End-to-end documentation for our RECAP (RL with Experience and Corrections via Advantage-conditioned Policies) implementation on YAM bimanual arms. RECAP is the offline RL algorithm in pi0.6 (π★₀.₆: a VLA That Learns From Experience, Physical Intelligence et al.).

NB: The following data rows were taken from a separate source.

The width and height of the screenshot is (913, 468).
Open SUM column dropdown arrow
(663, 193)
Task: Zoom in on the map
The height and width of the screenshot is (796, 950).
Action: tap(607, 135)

This site documents the full pipeline we actually run on real hardware:

Data collection in limb — DAgger sessions with a three-state phase machine (AUTONOMOUS / PAUSED / CORRECTING) and operator-driven episode lifecycle.
Data conversion via limb convert-lerobot --pistar — produces a LeRobot v3.0 dataset with the five RECAP columns (intervention, reward, reward_label, value_label, adv_ind).
Training in pistar (JAX) — six stages from SFT through full RECAP, with 15 patches we wrote on top of upstream pistar to make Stages 4 + 5 (VLM value model + VLM advantage labeling) actually runnable.
Evaluation through openpi/scripts/serve_policy.py and limb’s OpenPIClient — the trained pi0.6 checkpoint serves through the standard openpi wire protocol with no limb-side changes.

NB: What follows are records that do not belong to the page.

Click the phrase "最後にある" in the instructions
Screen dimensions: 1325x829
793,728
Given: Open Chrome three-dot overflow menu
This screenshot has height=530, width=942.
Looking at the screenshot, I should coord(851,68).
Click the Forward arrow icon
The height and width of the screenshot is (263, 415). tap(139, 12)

For the algorithm itself read the pi★0.6 paper. For the reference RECAP pipeline structure see the RLinf RECAP page; RLinf is sim-only (LIBERO), while this site documents a real-robot implementation.

Quick-start path

The shortest path from a fresh checkout to a working pi0.6 checkpoint on YAM. Each link goes to a dedicated page with full commands.

Pipeline stages

Reference

Patches reference — making pistar Stage 4 / 5 actually run

What’s adapted from where

Component	Origin	Adaptation for YAM
Algorithm	pi0.6 / RECAP paper	unchanged
Code base	ybpy/pistar (JAX fork of openpi)	added YAM `TrainConfig`s, Aloha-data adv_ind passthrough, 13 upstream-bug patches
Collection stack	limb (YAM control)	added DAgger session lifecycle, 6 pistar-shaped converter helpers, `--pistar` / `--pistar-demo` flags
Policy serving	openpi `serve_policy.py`	unchanged — pi0.6 checkpoints serve through it natively (no CFG-sampler shim needed)
VLM value model checkpoint	ybpy/vlm_ckpt (HF) / Google Drive	unchanged

Why pistar, not RLinf

Both pistar and RLinf implement pi0.6 / RECAP and use the same value model (SigLIP-So400m + Gemma3-270M + 201-bin C51 head over [-1, 0]). The difference is the labeling pipeline and the validation regime:

Dimension	RLinf	pistar
Backend	PyTorch	JAX
Relation to openpi	vendors openpi	fork of openpi
Validation	LIBERO simulation only	real robot (SO-101, AgileX PiPER)
Advantage labeling	quantile from value model with no auxiliary labels	VLM-based `value_label` / `reward_label` (per-frame supervision)
Conditioning at serving	CFG sampler required	`adv_ind` is just a tokenizer input — vanilla `serve_policy.py` works

For real-robot YAM the pistar path is a closer fit. It is also upstream-broken on main for Stages 4 + 5; we made them work with 15 targeted patches documented on the patches page.